> **Dataset content**:
▽

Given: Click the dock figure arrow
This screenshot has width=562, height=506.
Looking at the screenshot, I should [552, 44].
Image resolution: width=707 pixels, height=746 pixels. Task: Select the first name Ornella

△
▽

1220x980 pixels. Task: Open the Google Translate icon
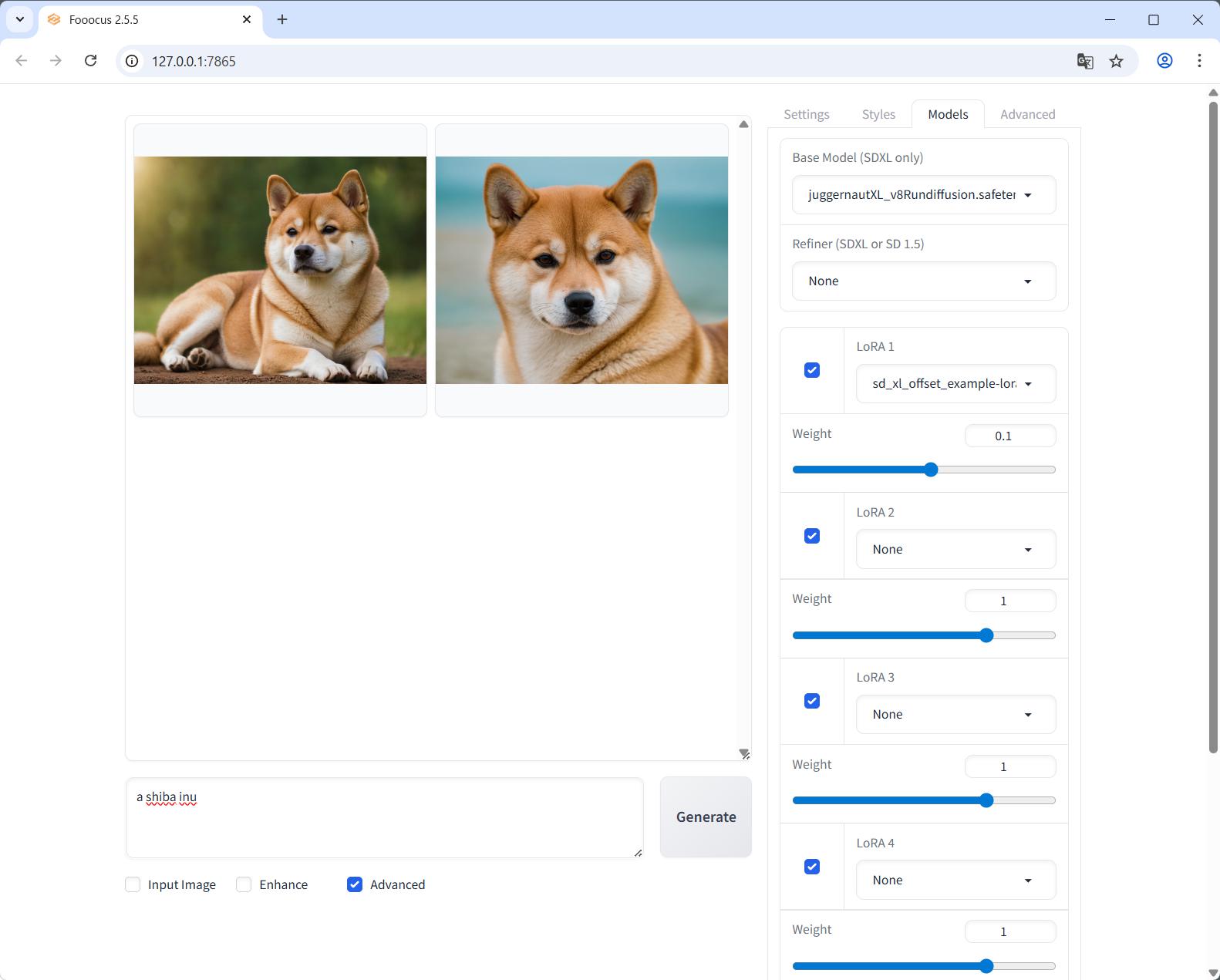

△

> **Exercise directions**:
From the material above, retype precisely the lines between the line holding "Given: Click the dock figure arrow" and the line holding "Image resolution: width=707", inclusive, and nothing beyond them.

> **Solved exercise**:
Given: Click the dock figure arrow
This screenshot has width=562, height=506.
Looking at the screenshot, I should [552, 44].
Image resolution: width=707 pixels, height=746 pixels. Task: Select the first name Ornella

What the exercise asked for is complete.